Piedmont's debt was carried at book value as of September 30, 2025 and December 31, 2024; however, Piedmont's estimate of its fair value is disclosed in the table above. Piedmont uses widely accepted valuation techniques including discounted cash flow analysis based on the contractual terms of the debt facilities, including the period to maturity of each instrument, and uses observable market-based inputs for similar debt facilities which have transacted recently in the market. Therefore, the estimated fair values determined are considered to be based on significant other observable inputs (Level 2). Scaling adjustments are made to these inputs to make them applicable to the remaining life of Piedmont's outstanding debt. Piedmont has not changed its valuation technique for estimating the fair value of its debt.

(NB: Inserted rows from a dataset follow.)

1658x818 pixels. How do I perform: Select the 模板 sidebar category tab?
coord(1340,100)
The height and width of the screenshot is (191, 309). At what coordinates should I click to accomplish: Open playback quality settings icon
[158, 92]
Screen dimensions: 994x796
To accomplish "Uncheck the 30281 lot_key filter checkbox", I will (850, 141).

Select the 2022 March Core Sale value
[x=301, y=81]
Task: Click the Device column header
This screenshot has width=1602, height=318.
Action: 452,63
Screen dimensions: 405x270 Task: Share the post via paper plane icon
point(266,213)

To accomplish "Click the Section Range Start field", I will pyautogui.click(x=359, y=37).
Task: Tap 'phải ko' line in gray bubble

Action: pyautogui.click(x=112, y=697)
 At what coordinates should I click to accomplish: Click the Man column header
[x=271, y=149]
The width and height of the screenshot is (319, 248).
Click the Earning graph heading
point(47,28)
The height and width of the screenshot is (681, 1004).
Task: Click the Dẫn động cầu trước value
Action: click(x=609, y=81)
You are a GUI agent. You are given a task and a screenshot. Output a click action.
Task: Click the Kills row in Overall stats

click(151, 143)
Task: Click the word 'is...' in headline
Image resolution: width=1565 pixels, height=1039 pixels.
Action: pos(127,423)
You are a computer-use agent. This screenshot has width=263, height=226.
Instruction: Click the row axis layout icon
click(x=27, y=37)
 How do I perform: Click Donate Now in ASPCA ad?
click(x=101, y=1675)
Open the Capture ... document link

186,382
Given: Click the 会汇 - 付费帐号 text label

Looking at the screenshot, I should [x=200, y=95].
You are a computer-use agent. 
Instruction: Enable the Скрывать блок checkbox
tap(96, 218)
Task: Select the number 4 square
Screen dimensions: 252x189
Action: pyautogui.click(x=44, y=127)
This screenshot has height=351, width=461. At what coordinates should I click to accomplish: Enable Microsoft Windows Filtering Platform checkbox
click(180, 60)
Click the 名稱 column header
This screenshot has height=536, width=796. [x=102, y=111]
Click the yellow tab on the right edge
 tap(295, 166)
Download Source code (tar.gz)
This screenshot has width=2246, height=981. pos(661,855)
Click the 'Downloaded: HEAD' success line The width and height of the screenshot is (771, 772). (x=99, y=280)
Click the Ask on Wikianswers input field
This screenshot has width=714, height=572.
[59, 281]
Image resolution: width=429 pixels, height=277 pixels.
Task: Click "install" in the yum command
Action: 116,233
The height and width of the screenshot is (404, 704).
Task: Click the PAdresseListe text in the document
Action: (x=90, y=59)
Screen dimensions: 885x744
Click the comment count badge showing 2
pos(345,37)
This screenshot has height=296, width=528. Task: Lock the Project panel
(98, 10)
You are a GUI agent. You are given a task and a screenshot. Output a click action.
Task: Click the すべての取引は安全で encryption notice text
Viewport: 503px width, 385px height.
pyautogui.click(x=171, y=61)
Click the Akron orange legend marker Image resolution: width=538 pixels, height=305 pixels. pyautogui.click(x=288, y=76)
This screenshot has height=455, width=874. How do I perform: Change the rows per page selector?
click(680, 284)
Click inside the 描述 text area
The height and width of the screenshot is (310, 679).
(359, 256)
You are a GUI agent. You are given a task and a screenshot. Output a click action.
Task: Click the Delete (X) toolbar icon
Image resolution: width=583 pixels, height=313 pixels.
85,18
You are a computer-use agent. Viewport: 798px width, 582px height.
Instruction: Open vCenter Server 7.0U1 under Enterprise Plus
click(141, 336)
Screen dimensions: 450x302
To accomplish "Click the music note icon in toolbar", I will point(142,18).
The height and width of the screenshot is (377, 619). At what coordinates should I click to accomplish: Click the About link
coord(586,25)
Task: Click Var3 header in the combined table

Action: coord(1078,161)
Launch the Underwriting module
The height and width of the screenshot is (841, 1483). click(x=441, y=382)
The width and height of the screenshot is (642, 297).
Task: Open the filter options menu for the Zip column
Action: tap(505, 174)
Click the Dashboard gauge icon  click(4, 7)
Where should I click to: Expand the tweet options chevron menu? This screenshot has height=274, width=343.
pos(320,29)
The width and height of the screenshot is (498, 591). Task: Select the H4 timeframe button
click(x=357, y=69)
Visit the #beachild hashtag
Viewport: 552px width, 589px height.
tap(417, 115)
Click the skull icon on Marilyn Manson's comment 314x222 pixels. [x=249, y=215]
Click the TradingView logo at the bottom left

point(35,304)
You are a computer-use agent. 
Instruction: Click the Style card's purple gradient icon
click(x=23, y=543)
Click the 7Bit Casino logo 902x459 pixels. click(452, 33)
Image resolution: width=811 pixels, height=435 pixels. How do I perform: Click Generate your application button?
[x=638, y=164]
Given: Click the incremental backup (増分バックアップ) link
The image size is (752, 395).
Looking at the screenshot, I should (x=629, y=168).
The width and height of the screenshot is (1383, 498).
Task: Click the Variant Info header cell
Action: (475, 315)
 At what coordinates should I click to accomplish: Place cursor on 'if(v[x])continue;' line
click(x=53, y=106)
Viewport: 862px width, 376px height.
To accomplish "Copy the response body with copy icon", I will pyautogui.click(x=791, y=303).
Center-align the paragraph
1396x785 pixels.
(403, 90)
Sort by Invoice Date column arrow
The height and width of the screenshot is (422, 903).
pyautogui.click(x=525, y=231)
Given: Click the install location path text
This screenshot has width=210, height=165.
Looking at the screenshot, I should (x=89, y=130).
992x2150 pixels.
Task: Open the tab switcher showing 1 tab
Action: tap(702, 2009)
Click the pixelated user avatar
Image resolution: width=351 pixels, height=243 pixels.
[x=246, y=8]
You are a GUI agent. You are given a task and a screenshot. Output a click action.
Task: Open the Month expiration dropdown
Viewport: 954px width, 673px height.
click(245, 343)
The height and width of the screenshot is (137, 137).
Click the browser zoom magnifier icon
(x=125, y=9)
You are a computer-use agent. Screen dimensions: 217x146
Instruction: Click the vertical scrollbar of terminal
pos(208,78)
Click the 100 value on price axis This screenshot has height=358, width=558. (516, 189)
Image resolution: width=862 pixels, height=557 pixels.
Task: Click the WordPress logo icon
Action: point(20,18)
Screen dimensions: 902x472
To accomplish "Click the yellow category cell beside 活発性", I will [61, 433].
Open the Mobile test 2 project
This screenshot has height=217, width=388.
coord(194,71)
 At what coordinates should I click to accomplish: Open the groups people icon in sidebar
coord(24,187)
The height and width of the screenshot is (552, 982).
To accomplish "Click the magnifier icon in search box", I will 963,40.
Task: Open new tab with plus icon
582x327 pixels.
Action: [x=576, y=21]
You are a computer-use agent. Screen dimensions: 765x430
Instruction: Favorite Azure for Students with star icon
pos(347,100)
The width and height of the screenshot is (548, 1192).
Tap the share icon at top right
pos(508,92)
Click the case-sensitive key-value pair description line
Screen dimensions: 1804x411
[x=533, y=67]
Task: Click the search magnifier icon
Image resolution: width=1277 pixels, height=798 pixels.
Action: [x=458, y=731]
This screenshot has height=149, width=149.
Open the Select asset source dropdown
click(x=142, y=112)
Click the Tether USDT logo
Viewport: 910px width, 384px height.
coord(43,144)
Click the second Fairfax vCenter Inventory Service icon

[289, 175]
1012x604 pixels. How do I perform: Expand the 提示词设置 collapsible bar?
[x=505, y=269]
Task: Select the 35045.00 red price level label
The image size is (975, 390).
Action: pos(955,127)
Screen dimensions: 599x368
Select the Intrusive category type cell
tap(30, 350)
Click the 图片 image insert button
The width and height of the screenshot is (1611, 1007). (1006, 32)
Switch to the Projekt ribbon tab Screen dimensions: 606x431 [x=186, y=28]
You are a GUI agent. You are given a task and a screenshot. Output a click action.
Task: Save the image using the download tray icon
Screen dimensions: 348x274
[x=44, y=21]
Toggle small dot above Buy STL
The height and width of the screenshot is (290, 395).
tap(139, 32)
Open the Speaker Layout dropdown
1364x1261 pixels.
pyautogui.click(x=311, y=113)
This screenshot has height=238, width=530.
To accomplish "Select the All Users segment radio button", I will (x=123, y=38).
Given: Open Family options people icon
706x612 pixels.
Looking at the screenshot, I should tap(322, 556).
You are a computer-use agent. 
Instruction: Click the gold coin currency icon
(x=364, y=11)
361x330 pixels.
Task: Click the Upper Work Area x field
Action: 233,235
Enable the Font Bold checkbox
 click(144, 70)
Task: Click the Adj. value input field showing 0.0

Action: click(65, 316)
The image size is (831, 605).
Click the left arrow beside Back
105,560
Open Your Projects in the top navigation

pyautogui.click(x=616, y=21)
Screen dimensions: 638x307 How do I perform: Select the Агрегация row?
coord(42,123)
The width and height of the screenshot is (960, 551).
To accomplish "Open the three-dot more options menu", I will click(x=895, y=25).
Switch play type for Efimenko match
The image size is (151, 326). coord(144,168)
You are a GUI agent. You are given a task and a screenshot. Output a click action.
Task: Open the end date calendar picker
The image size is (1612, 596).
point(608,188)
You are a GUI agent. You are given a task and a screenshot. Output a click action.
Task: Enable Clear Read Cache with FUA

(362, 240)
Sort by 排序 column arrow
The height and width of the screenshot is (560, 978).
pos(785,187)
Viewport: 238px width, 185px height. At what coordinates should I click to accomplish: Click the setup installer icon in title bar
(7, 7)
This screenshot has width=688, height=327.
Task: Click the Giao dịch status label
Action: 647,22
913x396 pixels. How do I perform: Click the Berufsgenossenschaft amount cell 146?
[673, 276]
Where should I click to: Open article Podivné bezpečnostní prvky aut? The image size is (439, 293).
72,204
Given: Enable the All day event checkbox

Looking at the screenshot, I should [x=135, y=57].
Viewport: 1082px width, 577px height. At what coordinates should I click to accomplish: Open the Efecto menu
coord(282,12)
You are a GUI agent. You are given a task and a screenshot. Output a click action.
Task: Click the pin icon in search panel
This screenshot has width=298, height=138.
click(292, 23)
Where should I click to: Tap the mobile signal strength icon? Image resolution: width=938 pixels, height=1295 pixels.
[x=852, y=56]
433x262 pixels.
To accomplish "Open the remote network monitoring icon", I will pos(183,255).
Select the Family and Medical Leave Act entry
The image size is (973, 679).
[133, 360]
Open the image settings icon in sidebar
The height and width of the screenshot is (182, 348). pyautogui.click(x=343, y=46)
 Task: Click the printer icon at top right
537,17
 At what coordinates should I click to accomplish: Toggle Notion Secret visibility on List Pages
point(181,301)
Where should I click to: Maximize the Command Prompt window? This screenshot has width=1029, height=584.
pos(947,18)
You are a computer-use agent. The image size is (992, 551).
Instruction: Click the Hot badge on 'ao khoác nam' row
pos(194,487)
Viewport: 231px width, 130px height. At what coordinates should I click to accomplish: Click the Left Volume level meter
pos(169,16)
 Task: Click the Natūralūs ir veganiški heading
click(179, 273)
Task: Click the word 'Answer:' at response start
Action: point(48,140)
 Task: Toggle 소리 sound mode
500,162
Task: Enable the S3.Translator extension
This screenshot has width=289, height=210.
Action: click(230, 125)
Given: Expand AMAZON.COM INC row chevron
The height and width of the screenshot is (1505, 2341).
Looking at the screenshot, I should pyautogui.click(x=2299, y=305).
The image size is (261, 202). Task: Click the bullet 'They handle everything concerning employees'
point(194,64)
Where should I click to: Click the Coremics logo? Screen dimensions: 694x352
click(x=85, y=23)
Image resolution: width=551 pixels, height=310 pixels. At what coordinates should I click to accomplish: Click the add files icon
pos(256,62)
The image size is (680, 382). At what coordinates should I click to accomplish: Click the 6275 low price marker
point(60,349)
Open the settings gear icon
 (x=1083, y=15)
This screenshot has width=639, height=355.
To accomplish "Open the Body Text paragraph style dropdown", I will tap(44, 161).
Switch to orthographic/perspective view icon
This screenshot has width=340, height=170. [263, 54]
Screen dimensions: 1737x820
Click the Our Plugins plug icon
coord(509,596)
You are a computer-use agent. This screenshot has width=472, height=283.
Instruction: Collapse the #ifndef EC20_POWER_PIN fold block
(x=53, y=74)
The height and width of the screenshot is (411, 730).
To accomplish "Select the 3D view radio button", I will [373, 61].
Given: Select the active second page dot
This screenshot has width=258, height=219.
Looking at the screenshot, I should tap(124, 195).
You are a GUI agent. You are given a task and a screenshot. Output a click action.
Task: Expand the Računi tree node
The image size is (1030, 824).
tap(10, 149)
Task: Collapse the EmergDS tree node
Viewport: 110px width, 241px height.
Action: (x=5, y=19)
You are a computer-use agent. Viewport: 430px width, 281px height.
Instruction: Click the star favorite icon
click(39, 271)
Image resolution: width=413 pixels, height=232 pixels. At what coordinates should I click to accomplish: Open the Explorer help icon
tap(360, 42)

Piedmont’s interest rate swap agreements presented above, and as further discussed in Note 4, are classified as “Interest rate swaps” in the accompanying consolidated balance sheets and were carried at estimated fair value as of September 30, 2025 and December 31, 2024. The valuation of these derivative instruments was determined using widely accepted valuation techniques including discounted cash flow analysis based on the contractual terms of the derivatives, including the period to maturity of each instrument, and uses observable market-based inputs, including interest rate curves and implied volatilities. Therefore, the estimated fair values determined are considered to be based on significant other observable inputs (Level 2). In addition, Piedmont considered both its own and the respective counterparties’ risk of nonperformance in determining the estimated fair value of its derivative financial instruments by estimating the current and potential future exposure under the derivative financial instruments as of the valuation date. The credit risk of Piedmont and its counterparties was factored into the calculation of the estimated fair value of the interest rate swaps; however, as of September 30, 2025 and December 31, 2024, this credit valuation adjustment did not comprise a material portion of the estimated fair value. Therefore, Piedmont believes that any unobservable inputs used to determine the estimated fair values of its derivative financial instruments are not significant to the fair value measurements in their entirety, and does not consider any of its derivatives to be Level 3 financial instruments.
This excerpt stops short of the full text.